Senator Panfilo Lacson revealed the alleged billion-peso amount of corruption in pork imports.
In the plenary session, Lacson said he found out from within the Department of Agriculture (DA) that someone collects “tongpats” or additional cost ranging from P5 to P7 for every kilo of imported pork.
It is said that pork importers are able to provide this because they earn up to P44.64 per kilo of pork that they sell at P284 per kilo.
Because of this, Lacson said he supported the call to President Rodrigo Duterte not to increase pork imports and not to lower its tariff.

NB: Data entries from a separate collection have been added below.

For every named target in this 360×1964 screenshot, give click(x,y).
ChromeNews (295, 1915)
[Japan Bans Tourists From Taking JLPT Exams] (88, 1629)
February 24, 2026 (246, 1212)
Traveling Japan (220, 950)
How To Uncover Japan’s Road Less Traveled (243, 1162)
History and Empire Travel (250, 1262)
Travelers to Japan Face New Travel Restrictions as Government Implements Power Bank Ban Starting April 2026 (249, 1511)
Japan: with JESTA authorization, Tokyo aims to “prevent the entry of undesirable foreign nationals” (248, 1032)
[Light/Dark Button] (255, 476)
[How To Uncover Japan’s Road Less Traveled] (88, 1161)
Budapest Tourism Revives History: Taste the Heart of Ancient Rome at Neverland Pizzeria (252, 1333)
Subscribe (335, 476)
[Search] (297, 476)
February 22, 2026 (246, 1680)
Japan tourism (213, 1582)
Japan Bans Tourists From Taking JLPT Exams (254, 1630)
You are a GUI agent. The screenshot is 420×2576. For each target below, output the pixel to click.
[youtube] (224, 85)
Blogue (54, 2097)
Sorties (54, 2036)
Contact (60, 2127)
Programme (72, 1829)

He said there is no need to lower the tax because pork importers are already earning at the current level of tariff and imports will also kill the local industry.

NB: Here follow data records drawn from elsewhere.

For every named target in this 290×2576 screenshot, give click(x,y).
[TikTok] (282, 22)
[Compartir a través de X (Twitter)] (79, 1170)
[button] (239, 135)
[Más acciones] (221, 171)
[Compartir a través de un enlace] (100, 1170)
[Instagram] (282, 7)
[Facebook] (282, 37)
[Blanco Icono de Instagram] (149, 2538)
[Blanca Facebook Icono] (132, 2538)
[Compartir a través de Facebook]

In addition, the “tongpats” collected by some DA residents are also said to be even more wolfish.
At present, only up to 54 million kilos can be transported within the limit or minimum access volume that the DA wants to raise and the tariff is at 30 to 40 percent.
Lacson bares alleged corruption in pork importation
According to Lacson, if the DA’s desire to import 400-million kilos of pork continues and the tariff is lowered to 5 to 10 percent-the “tongpats” of some DA members could double, which could range from P10 to P15.

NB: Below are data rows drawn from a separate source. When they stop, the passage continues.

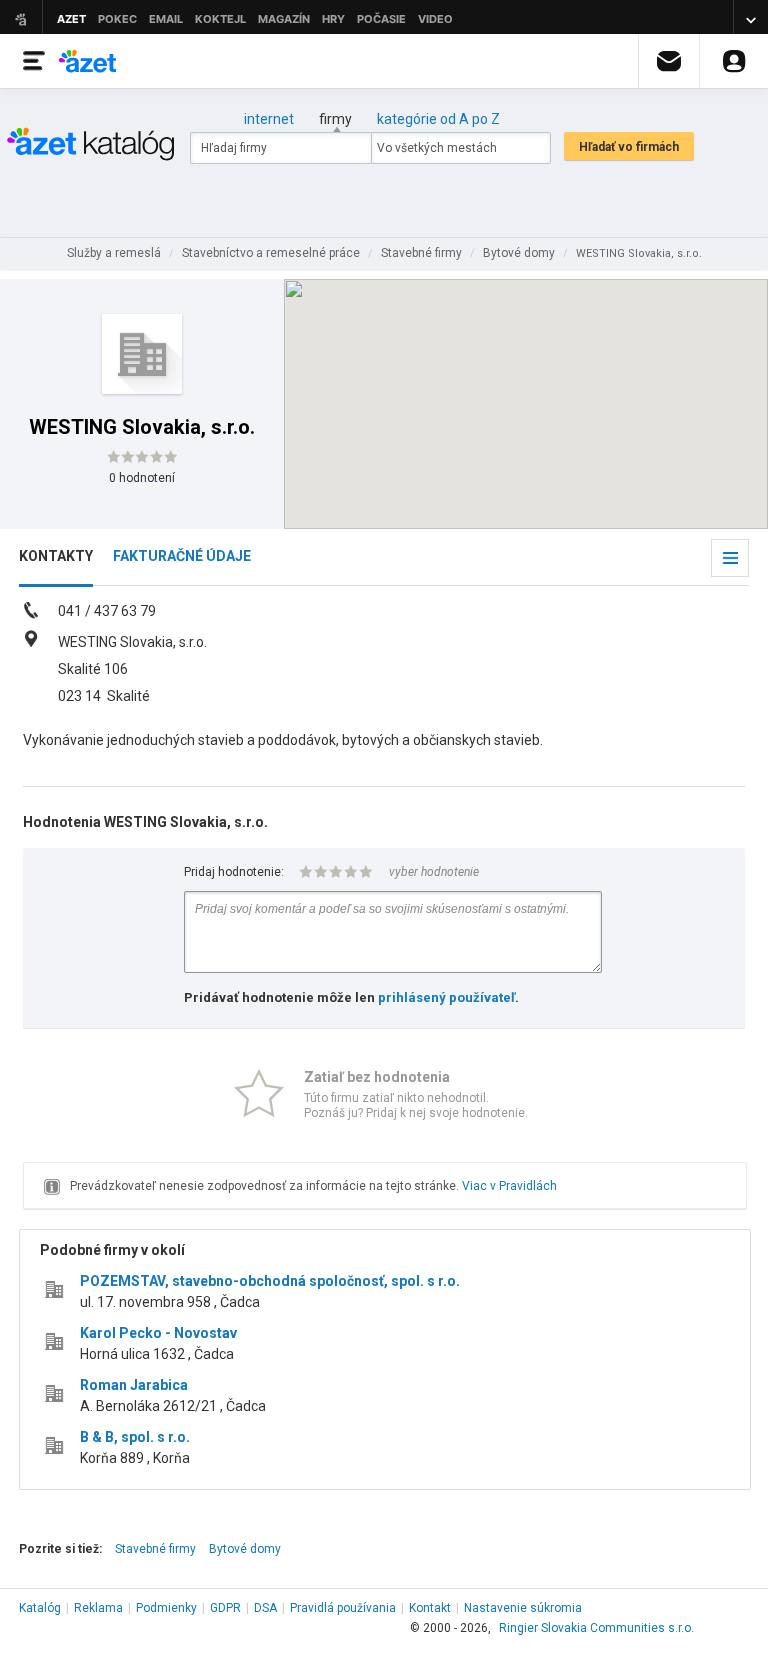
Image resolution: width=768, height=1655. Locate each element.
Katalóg (40, 1608)
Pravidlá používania (343, 1608)
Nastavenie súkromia (523, 1608)
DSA (265, 1608)
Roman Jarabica (134, 1385)
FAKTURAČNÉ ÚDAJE (182, 556)
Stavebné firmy (155, 1549)
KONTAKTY (56, 556)
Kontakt (430, 1608)
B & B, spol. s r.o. (135, 1437)
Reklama (98, 1608)
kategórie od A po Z (438, 119)
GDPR (225, 1608)
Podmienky (166, 1608)
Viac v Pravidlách (509, 1186)
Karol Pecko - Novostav (158, 1333)
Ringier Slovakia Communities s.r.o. (596, 1628)
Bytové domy (245, 1549)
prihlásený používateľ (446, 997)
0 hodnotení (142, 478)
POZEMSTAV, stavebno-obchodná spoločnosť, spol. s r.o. (270, 1281)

Because of this, Lacson said the lucky ones can collect P4 billion to P6 billion tongpats within the DA.
Before elaborating, Lacson pointed out that the pork importation oversees the DA’s so-called Minimum Access Volume Management Committee, and the committee members include the Bureau of Animal Industry and the National Meat Inspection Service, which he does not accuse of corruption.
Lacson called on the Presidential Anti-Crime Commission (PACC) to investigate this moto propio.
The DA has not yet made an official statement on Lacson’s allegations.
Last month, the DA said the government plans to increase the minimum allowed volume of pork imports to ensure that the supply of pork in the country is enough due to the effects of African swine fever (ASF).
The DA said a pork supply deficit of almost 400,000 metric tons (MT) is expected this year.